Reproduce the full listing without a single change.

:: SOURCE RECORDS ::

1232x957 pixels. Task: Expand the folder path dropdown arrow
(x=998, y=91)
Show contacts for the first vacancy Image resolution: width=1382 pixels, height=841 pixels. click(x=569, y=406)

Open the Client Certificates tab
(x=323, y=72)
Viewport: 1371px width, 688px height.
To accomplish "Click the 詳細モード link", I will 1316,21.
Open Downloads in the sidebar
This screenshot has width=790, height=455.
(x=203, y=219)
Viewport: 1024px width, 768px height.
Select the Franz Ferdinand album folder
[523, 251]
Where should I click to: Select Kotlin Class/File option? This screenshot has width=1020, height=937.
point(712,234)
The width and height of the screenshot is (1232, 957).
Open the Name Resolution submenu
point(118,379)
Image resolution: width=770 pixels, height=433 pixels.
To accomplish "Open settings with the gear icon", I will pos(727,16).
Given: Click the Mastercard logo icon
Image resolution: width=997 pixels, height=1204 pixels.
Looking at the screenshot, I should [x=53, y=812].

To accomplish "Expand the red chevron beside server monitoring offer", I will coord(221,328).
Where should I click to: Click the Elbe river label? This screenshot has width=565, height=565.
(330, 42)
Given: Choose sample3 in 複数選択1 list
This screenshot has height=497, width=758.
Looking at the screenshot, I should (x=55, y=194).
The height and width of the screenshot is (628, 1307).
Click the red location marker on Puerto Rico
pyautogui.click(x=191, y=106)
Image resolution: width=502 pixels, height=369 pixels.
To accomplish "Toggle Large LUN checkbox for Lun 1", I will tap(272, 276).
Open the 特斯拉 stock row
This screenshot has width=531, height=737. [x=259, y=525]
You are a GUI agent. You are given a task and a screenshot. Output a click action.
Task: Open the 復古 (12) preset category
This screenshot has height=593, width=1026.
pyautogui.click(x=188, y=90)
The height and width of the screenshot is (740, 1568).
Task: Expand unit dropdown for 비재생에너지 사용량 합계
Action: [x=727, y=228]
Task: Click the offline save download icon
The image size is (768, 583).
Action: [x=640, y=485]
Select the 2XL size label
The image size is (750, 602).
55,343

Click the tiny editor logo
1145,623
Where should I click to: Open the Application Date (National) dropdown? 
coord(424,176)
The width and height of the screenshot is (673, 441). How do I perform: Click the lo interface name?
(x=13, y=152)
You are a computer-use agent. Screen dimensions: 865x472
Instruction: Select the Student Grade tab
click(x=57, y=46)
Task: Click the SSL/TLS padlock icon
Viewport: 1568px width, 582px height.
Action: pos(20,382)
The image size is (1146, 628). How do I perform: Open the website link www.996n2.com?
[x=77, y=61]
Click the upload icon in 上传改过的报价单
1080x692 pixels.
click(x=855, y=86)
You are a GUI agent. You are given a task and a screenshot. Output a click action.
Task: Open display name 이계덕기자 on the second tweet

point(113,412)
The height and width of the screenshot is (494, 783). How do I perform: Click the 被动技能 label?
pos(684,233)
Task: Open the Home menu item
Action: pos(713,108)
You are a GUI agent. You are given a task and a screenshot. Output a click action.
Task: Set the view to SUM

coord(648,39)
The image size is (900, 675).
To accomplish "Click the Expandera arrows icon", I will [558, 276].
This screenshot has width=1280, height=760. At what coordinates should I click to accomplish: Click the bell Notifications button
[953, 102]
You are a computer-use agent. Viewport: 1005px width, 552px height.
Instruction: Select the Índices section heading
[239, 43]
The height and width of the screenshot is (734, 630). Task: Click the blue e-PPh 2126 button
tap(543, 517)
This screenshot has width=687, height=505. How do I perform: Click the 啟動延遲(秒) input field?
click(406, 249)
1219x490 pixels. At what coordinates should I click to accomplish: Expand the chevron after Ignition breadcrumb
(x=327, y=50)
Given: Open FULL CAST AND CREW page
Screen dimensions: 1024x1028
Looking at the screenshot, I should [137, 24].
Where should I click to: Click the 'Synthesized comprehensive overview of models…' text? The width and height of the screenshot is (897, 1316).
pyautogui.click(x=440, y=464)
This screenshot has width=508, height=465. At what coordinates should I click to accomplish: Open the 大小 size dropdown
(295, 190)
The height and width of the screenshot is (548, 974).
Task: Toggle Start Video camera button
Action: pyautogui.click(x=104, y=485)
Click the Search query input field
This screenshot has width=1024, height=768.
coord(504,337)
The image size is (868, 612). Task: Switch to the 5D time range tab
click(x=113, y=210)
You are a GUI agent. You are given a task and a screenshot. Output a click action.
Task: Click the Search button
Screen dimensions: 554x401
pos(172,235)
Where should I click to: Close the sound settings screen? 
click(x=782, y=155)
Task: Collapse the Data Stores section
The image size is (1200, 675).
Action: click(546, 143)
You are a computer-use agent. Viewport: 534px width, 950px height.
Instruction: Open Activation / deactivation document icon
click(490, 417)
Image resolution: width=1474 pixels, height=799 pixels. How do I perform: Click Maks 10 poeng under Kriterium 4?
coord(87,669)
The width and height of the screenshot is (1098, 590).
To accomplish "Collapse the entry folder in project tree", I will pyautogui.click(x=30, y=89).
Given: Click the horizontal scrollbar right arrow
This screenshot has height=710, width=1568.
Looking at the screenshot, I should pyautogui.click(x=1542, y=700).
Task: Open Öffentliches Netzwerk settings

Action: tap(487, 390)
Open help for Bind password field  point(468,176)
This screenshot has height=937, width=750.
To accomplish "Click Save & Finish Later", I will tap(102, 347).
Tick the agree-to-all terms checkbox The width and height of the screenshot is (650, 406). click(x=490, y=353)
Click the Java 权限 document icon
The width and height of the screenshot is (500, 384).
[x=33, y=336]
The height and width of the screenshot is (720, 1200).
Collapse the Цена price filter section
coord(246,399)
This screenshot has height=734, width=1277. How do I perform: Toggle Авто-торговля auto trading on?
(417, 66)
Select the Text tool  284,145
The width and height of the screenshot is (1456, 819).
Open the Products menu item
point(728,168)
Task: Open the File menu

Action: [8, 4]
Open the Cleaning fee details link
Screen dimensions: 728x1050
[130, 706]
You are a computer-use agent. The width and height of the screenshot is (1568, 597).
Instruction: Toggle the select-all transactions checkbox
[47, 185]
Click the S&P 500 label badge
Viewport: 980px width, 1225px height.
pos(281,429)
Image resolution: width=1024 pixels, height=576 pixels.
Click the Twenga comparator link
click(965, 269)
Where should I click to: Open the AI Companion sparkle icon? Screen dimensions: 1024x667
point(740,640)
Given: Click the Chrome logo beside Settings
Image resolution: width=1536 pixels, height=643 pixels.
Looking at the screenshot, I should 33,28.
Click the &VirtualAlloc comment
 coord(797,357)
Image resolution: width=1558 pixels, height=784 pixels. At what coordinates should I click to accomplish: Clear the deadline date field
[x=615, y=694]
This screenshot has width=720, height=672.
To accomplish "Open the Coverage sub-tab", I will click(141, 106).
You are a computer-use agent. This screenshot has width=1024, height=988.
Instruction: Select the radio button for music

:::

SOLVED PROBLEM:
1232x957 pixels. Task: Expand the folder path dropdown arrow
(x=998, y=91)
Show contacts for the first vacancy Image resolution: width=1382 pixels, height=841 pixels. click(x=569, y=406)

Open the Client Certificates tab
(x=323, y=72)
Viewport: 1371px width, 688px height.
To accomplish "Click the 詳細モード link", I will 1316,21.
Open Downloads in the sidebar
This screenshot has width=790, height=455.
(x=203, y=219)
Viewport: 1024px width, 768px height.
Select the Franz Ferdinand album folder
[523, 251]
Where should I click to: Select Kotlin Class/File option? This screenshot has width=1020, height=937.
point(712,234)
The width and height of the screenshot is (1232, 957).
Open the Name Resolution submenu
point(118,379)
Image resolution: width=770 pixels, height=433 pixels.
To accomplish "Open settings with the gear icon", I will pos(727,16).
Given: Click the Mastercard logo icon
Image resolution: width=997 pixels, height=1204 pixels.
Looking at the screenshot, I should [x=53, y=812].

To accomplish "Expand the red chevron beside server monitoring offer", I will coord(221,328).
Where should I click to: Click the Elbe river label? This screenshot has width=565, height=565.
(330, 42)
Given: Choose sample3 in 複数選択1 list
This screenshot has height=497, width=758.
Looking at the screenshot, I should (x=55, y=194).
The height and width of the screenshot is (628, 1307).
Click the red location marker on Puerto Rico
pyautogui.click(x=191, y=106)
Image resolution: width=502 pixels, height=369 pixels.
To accomplish "Toggle Large LUN checkbox for Lun 1", I will tap(272, 276).
Open the 特斯拉 stock row
This screenshot has width=531, height=737. [x=259, y=525]
You are a GUI agent. You are given a task and a screenshot. Output a click action.
Task: Open the 復古 (12) preset category
This screenshot has height=593, width=1026.
pyautogui.click(x=188, y=90)
The height and width of the screenshot is (740, 1568).
Task: Expand unit dropdown for 비재생에너지 사용량 합계
Action: [x=727, y=228]
Task: Click the offline save download icon
The image size is (768, 583).
Action: [x=640, y=485]
Select the 2XL size label
The image size is (750, 602).
55,343

Click the tiny editor logo
1145,623
Where should I click to: Open the Application Date (National) dropdown? 
coord(424,176)
The width and height of the screenshot is (673, 441). How do I perform: Click the lo interface name?
(x=13, y=152)
You are a computer-use agent. Screen dimensions: 865x472
Instruction: Select the Student Grade tab
click(x=57, y=46)
Task: Click the SSL/TLS padlock icon
Viewport: 1568px width, 582px height.
Action: pos(20,382)
The image size is (1146, 628). How do I perform: Open the website link www.996n2.com?
[x=77, y=61]
Click the upload icon in 上传改过的报价单
1080x692 pixels.
click(x=855, y=86)
You are a GUI agent. You are given a task and a screenshot. Output a click action.
Task: Open display name 이계덕기자 on the second tweet

point(113,412)
The height and width of the screenshot is (494, 783). How do I perform: Click the 被动技能 label?
pos(684,233)
Task: Open the Home menu item
Action: pos(713,108)
You are a GUI agent. You are given a task and a screenshot. Output a click action.
Task: Set the view to SUM

coord(648,39)
The image size is (900, 675).
To accomplish "Click the Expandera arrows icon", I will [558, 276].
This screenshot has width=1280, height=760. At what coordinates should I click to accomplish: Click the bell Notifications button
[953, 102]
You are a computer-use agent. Viewport: 1005px width, 552px height.
Instruction: Select the Índices section heading
[239, 43]
The height and width of the screenshot is (734, 630). Task: Click the blue e-PPh 2126 button
tap(543, 517)
This screenshot has width=687, height=505. How do I perform: Click the 啟動延遲(秒) input field?
click(406, 249)
1219x490 pixels. At what coordinates should I click to accomplish: Expand the chevron after Ignition breadcrumb
(x=327, y=50)
Given: Open FULL CAST AND CREW page
Screen dimensions: 1024x1028
Looking at the screenshot, I should [137, 24].
Where should I click to: Click the 'Synthesized comprehensive overview of models…' text? The width and height of the screenshot is (897, 1316).
pyautogui.click(x=440, y=464)
This screenshot has width=508, height=465. At what coordinates should I click to accomplish: Open the 大小 size dropdown
(295, 190)
The height and width of the screenshot is (548, 974).
Task: Toggle Start Video camera button
Action: pyautogui.click(x=104, y=485)
Click the Search query input field
This screenshot has width=1024, height=768.
coord(504,337)
The image size is (868, 612). Task: Switch to the 5D time range tab
click(x=113, y=210)
You are a GUI agent. You are given a task and a screenshot. Output a click action.
Task: Click the Search button
Screen dimensions: 554x401
pos(172,235)
Where should I click to: Close the sound settings screen? 
click(x=782, y=155)
Task: Collapse the Data Stores section
The image size is (1200, 675).
Action: click(546, 143)
You are a computer-use agent. Viewport: 534px width, 950px height.
Instruction: Open Activation / deactivation document icon
click(490, 417)
Image resolution: width=1474 pixels, height=799 pixels. How do I perform: Click Maks 10 poeng under Kriterium 4?
coord(87,669)
The width and height of the screenshot is (1098, 590).
To accomplish "Collapse the entry folder in project tree", I will pyautogui.click(x=30, y=89).
Given: Click the horizontal scrollbar right arrow
This screenshot has height=710, width=1568.
Looking at the screenshot, I should pyautogui.click(x=1542, y=700).
Task: Open Öffentliches Netzwerk settings

Action: tap(487, 390)
Open help for Bind password field  point(468,176)
This screenshot has height=937, width=750.
To accomplish "Click Save & Finish Later", I will tap(102, 347).
Tick the agree-to-all terms checkbox The width and height of the screenshot is (650, 406). click(x=490, y=353)
Click the Java 权限 document icon
The width and height of the screenshot is (500, 384).
[x=33, y=336]
The height and width of the screenshot is (720, 1200).
Collapse the Цена price filter section
coord(246,399)
This screenshot has height=734, width=1277. How do I perform: Toggle Авто-торговля auto trading on?
(417, 66)
Select the Text tool  284,145
The width and height of the screenshot is (1456, 819).
Open the Products menu item
point(728,168)
Task: Open the File menu

Action: [8, 4]
Open the Cleaning fee details link
Screen dimensions: 728x1050
[130, 706]
You are a computer-use agent. The width and height of the screenshot is (1568, 597).
Instruction: Toggle the select-all transactions checkbox
[47, 185]
Click the S&P 500 label badge
Viewport: 980px width, 1225px height.
pos(281,429)
Image resolution: width=1024 pixels, height=576 pixels.
Click the Twenga comparator link
click(965, 269)
Where should I click to: Open the AI Companion sparkle icon? Screen dimensions: 1024x667
point(740,640)
Given: Click the Chrome logo beside Settings
Image resolution: width=1536 pixels, height=643 pixels.
Looking at the screenshot, I should 33,28.
Click the &VirtualAlloc comment
 coord(797,357)
Image resolution: width=1558 pixels, height=784 pixels. At what coordinates should I click to accomplish: Clear the deadline date field
[x=615, y=694]
This screenshot has width=720, height=672.
To accomplish "Open the Coverage sub-tab", I will click(141, 106).
You are a computer-use agent. This screenshot has width=1024, height=988.
Instruction: Select the radio button for music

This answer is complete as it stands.